> Task statement
Reproduce verbatim the rows starting with the line containing "FY26 (186, 377)" and continuing through the last row, both ends included.

> Entries on target coordinates
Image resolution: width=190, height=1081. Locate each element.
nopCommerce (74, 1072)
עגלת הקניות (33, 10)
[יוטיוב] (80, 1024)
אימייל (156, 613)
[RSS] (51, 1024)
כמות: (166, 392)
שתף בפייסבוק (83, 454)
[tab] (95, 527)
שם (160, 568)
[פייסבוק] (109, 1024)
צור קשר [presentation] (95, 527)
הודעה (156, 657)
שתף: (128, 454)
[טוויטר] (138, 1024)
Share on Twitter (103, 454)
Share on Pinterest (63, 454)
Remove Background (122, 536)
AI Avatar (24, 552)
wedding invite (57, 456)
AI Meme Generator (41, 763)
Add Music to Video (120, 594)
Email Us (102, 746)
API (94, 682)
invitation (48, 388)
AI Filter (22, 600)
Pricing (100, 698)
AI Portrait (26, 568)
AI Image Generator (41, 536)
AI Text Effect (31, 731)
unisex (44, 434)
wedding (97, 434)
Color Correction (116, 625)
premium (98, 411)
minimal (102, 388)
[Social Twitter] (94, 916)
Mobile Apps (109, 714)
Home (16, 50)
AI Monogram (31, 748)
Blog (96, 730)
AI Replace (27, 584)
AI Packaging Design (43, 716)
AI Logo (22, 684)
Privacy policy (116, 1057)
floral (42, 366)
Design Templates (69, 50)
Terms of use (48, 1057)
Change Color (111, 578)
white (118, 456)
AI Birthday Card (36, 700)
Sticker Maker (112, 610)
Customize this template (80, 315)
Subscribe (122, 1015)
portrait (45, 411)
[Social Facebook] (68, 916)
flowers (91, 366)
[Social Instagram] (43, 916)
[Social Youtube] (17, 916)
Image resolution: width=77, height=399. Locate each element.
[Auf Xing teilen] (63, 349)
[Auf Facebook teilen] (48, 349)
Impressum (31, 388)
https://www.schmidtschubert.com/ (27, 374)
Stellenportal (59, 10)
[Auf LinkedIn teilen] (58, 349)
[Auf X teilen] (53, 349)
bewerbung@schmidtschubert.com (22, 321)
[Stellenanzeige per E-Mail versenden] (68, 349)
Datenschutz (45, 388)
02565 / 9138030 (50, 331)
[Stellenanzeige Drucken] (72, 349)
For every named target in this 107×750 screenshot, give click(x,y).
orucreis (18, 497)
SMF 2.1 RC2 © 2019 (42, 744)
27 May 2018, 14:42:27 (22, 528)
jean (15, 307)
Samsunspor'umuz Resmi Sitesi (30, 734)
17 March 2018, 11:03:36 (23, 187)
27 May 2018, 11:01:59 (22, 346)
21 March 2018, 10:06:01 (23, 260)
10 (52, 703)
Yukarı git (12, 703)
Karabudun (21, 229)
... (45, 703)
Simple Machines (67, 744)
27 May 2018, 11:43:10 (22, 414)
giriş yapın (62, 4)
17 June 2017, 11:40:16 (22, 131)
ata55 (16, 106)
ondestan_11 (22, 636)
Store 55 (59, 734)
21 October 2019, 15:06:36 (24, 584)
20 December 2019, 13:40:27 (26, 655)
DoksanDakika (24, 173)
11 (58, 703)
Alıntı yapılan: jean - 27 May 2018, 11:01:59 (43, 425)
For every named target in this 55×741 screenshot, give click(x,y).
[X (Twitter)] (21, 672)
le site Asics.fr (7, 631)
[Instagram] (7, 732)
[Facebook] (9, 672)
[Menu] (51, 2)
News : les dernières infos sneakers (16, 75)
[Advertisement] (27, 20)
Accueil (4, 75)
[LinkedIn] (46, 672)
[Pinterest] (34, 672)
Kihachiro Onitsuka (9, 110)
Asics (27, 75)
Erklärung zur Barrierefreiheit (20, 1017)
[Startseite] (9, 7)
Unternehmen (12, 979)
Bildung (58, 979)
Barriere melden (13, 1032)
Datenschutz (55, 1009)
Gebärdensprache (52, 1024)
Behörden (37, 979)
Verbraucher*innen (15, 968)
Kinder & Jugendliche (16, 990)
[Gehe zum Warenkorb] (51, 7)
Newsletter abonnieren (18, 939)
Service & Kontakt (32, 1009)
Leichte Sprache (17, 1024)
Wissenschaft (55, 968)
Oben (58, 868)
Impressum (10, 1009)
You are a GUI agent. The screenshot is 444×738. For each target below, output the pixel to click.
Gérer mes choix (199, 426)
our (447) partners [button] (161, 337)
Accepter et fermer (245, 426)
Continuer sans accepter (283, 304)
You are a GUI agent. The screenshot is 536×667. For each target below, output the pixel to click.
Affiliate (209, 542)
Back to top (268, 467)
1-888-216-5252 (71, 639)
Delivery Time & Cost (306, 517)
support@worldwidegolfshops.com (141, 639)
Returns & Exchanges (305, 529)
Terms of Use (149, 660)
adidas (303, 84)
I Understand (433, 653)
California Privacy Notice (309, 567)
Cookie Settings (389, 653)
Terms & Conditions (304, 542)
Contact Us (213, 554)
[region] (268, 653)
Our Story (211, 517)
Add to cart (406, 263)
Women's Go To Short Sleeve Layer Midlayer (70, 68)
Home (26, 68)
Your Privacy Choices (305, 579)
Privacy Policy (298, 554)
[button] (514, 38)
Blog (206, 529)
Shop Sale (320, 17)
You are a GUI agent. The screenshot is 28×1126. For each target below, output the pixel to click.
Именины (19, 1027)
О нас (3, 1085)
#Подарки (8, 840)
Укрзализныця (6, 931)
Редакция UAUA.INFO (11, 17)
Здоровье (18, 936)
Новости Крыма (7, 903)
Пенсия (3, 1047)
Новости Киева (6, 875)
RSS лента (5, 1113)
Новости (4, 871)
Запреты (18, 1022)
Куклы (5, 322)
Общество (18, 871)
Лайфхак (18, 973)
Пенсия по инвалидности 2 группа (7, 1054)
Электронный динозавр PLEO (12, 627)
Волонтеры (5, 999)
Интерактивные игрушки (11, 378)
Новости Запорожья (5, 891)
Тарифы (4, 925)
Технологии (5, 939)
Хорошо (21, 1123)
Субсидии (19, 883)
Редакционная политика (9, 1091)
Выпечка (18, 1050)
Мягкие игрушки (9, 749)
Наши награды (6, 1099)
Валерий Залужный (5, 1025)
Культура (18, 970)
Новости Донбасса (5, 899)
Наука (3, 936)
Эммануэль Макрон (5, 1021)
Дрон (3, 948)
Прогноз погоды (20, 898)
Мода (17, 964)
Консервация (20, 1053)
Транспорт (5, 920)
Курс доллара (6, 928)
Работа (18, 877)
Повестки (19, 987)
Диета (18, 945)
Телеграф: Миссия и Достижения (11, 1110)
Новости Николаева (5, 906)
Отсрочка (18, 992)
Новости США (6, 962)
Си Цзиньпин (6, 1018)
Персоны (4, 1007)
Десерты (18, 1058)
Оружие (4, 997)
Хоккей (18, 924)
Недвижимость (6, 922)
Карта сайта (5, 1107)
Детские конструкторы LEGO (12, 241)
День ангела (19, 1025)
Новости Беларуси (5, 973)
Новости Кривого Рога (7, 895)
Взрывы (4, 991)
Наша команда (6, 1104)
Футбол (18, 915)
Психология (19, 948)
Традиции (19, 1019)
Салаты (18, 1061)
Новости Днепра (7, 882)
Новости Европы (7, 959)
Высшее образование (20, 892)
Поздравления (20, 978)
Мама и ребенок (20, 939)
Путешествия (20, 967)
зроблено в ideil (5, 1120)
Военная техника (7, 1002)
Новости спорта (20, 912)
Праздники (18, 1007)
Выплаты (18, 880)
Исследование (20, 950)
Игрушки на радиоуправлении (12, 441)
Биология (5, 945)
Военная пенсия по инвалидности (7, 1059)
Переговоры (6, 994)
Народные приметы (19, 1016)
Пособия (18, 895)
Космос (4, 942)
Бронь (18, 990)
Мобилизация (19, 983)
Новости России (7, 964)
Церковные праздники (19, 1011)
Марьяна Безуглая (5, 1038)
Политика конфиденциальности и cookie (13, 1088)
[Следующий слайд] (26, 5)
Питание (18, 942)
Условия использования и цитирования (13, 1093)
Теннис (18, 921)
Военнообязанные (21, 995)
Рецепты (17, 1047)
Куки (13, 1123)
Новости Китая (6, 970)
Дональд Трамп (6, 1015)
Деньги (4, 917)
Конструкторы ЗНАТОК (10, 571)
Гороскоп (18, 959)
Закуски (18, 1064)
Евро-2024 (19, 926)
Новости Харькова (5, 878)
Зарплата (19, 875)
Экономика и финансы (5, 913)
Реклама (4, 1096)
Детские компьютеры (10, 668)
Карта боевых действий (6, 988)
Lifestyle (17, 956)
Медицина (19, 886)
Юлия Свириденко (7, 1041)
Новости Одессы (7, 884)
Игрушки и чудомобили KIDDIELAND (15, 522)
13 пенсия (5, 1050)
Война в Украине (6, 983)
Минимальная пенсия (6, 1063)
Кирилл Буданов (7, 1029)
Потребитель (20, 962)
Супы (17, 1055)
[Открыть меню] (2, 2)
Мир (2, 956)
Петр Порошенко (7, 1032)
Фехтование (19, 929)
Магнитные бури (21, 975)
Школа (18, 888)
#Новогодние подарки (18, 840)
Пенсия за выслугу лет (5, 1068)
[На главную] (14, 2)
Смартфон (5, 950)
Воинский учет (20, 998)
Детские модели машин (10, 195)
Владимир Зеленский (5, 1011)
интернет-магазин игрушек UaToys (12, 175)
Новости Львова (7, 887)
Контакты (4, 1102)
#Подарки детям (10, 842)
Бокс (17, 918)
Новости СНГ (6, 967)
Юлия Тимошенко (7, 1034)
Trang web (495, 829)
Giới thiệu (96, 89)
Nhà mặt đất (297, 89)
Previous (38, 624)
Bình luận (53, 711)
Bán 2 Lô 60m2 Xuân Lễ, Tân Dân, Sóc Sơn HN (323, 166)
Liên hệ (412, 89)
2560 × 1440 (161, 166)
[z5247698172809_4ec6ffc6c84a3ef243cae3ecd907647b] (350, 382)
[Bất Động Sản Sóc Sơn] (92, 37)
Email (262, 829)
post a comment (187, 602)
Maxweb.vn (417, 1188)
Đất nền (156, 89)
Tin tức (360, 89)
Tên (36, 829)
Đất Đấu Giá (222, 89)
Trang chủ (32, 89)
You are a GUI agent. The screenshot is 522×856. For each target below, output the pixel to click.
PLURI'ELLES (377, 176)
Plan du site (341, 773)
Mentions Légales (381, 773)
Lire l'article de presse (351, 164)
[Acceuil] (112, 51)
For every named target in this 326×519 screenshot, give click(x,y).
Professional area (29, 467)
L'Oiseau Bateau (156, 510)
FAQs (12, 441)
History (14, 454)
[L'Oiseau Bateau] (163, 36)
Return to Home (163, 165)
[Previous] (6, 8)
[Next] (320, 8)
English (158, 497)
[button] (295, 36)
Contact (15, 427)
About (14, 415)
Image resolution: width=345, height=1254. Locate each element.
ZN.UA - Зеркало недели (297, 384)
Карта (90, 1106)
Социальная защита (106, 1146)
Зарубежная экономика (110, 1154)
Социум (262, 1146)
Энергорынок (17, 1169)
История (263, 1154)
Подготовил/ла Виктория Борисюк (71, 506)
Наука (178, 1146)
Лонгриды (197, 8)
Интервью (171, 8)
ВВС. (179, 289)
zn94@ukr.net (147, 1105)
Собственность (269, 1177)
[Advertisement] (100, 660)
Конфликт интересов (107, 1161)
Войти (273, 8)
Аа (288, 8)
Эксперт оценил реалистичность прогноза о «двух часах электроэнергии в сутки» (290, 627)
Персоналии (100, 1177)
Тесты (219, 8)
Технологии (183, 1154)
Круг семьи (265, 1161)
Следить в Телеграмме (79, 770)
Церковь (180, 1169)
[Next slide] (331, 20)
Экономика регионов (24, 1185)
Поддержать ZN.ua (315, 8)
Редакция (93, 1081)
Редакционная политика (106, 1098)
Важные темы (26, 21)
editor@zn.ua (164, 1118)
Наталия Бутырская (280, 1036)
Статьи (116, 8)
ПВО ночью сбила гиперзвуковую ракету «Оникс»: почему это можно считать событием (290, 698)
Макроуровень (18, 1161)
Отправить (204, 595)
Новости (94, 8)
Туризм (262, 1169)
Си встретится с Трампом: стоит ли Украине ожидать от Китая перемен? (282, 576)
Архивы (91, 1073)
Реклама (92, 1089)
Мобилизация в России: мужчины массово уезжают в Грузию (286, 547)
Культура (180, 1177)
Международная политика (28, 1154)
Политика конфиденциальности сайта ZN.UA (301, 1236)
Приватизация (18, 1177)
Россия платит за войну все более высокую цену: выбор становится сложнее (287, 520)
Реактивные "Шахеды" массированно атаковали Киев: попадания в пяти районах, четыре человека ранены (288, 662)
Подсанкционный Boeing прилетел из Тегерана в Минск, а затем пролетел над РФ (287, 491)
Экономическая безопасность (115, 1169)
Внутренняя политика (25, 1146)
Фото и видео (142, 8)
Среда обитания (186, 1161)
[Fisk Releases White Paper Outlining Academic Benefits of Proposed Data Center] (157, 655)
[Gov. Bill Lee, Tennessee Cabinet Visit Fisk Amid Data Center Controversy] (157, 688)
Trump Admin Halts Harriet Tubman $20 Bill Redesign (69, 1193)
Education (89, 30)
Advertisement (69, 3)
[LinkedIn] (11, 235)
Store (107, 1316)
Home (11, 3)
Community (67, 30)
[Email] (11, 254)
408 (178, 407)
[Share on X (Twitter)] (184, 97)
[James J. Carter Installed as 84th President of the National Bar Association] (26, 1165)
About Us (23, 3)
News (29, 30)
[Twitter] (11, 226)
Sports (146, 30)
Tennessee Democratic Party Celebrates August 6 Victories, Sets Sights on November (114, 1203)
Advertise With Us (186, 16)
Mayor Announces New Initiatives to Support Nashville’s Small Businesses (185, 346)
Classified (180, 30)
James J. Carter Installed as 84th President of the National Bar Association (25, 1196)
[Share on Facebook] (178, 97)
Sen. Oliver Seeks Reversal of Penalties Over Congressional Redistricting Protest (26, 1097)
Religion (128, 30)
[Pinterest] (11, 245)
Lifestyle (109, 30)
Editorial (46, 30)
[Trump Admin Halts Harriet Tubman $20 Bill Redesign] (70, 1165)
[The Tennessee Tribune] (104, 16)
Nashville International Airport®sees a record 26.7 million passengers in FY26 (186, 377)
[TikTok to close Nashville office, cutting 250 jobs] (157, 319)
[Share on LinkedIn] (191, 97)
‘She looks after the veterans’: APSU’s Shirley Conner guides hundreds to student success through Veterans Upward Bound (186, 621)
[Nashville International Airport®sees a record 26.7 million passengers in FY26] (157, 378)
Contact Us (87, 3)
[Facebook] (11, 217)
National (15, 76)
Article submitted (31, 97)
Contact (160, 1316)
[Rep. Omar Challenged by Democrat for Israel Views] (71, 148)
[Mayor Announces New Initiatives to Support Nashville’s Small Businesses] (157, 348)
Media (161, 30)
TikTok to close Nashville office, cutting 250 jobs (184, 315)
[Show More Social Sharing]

> Correct answer
Nashville International Airport®sees a record 26.7 million passengers in FY26 (186, 377)
[TikTok to close Nashville office, cutting 250 jobs] (157, 319)
[Share on LinkedIn] (191, 97)
‘She looks after the veterans’: APSU’s Shirley Conner guides hundreds to student success through Veterans Upward Bound (186, 621)
[Nashville International Airport®sees a record 26.7 million passengers in FY26] (157, 378)
Contact Us (87, 3)
[Facebook] (11, 217)
National (15, 76)
Article submitted (31, 97)
Contact (160, 1316)
[Rep. Omar Challenged by Democrat for Israel Views] (71, 148)
[Mayor Announces New Initiatives to Support Nashville’s Small Businesses] (157, 348)
Media (161, 30)
TikTok to close Nashville office, cutting 250 jobs (184, 315)
[Show More Social Sharing]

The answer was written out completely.